Defendants also move for summary judgment on grounds that they are entitled to qualified immunity. "The doctrine of qualified immunity protects government officials from liability for civil damages insofar as their conduct does not violate clearly established statutory or constitutional rights of which a reasonable person would have known." Pearson v. Callahan, 555 U.S. 223, 231 (2009). The defendant bears the burden of establishing qualified immunity.
Crawford-El v. Britton, 523 U.S. 574, 586-87 (1998).
The Supreme Court, in Saucier v. Katz, 533 U.S. 194 (2001), outlined a two-step approach to qualified immunity. The first step requires the court to ask whether "[t]aken in the light most favorable to the party asserting the injury, do the facts alleged show the officer's conduct violated a constitutional right?" Saucier, 533 U.S. at 201. If the answer to the first inquiry is yes, the second inquiry is whether the right was clearly established: in other words, "whether it would be clear to a reasonable officer that his conduct was unlawful in the situation he confronted." Saucier, 533 U.S. at 201.
Because the undersigned finds that defendants did not violate plaintiff's constitutional rights, no further discussion of qualified immunity is warranted.
Accordingly, IT IS HEREBY ORDERED that within fourteen days of the date of this order, plaintiff shall show cause why defendant Meza should not be dismissed;
IT IS HEREBY RECOMMENDED that defendants' summary judgment motion (Dkt. No. 60) be granted.
These findings and recommendations are submitted to the United States District Judge assigned to the case, pursuant to the provisions of 28 U.S.C. § 636(b)(l).
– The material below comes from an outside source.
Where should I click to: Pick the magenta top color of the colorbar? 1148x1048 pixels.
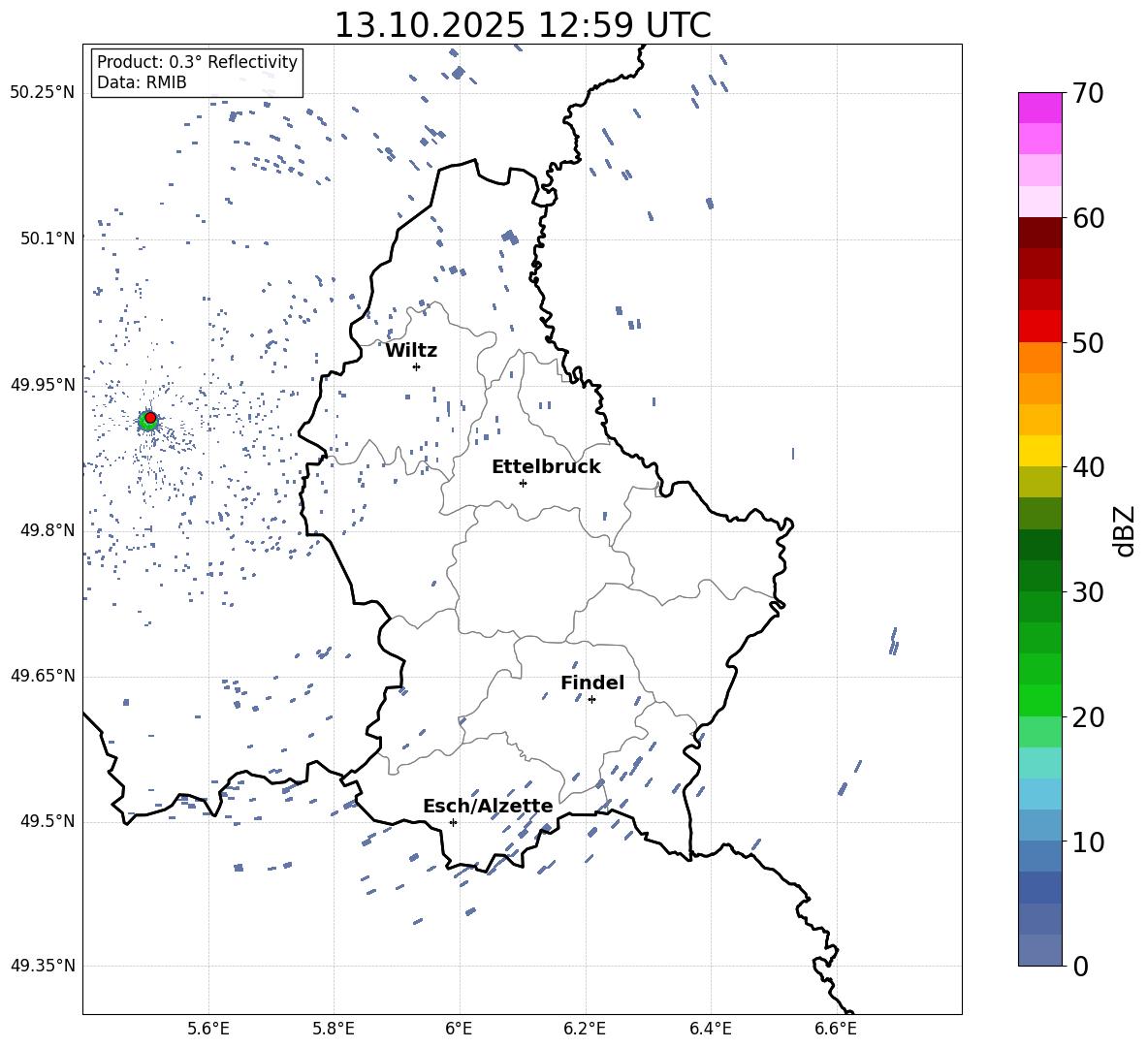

Within twenty-one days after being served with these findings and recommendations, any party may file written objections with the court and serve a copy on all parties. Such a document should be captioned "Objections to Magistrate Judge's Findings and Recommendations." Any response to the objections shall be filed and served within fourteen days after service of the objections. The parties are advised that failure to file objections within the specified time may waive the right to appeal the District Court's order. Martinez v. Ylst, 951 F.2d 1153 (9th Cir. 1991).